In an interaction with People Matters, Joyeeta talks about startups, AI and big data and about her big data startup Gyana.
You have been nominated for MIT 35 under 35, top 10 techies in UK, Young Global Leader and more. How has your journey been?
It was a learning experience both personally and professionally. I learned to be observant, intuitive and resilient. I learned that businesses can thrive even in uncertainty. It is a question of knowing how to leverage information asymmetry and market efficiency. Personally, I have learned that human beings are capable of much more than they imagine.
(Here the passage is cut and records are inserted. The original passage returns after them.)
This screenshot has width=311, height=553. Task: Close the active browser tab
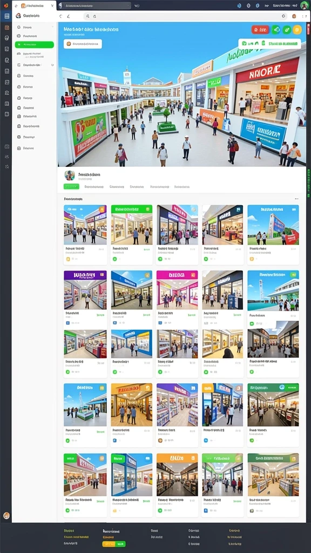coord(52,5)
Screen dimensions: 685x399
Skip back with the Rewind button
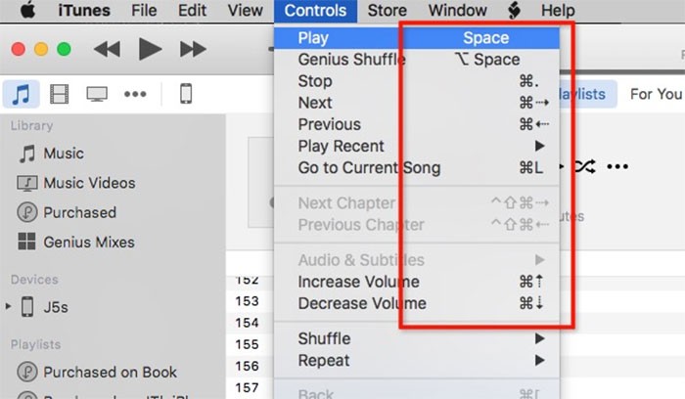pos(107,49)
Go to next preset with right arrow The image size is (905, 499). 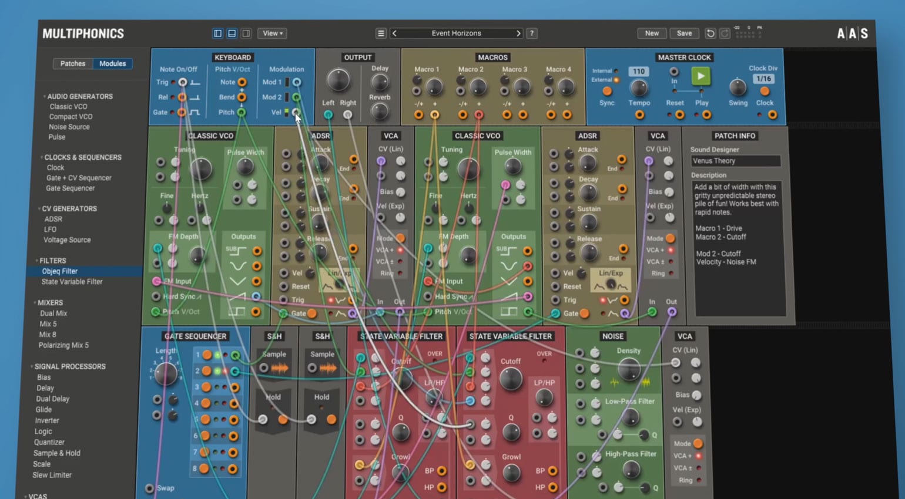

The 80/20 rule is when you think you are exhausted you still have 20% left in you.
What ruled the year 2018?
Global expansion, being quick on my feet and endless travel across the world to launch products.
With robots and other intelligent machines landing in the workplace, do you think there will be fewer jobs for humans?
I am not a robotics specialist- AI is not always about robotics. So, I cannot comment on this area knowledgeably but sure the landscape is changing - jobs will be there but they will be different in nature, we need to upskill a lot. 60% of kids today will work in an area of knowledge in future that doesn't even exist for now.
Can you share an overview of tech startups in countries like India? How are they different from developed markets?
I am not very well versed in Indian tech startup scene but I reckon we are hustlers and get stuff done somehow- always been our thing! Most of my startup journey is in UK and USA but I imagine challenges are the same everywhere –limited resources, fast timelines, and high stress.
There is so much of noise around AI and big data. Do you think businesses beyond banks and e-commerce companies are already benefiting from the insights?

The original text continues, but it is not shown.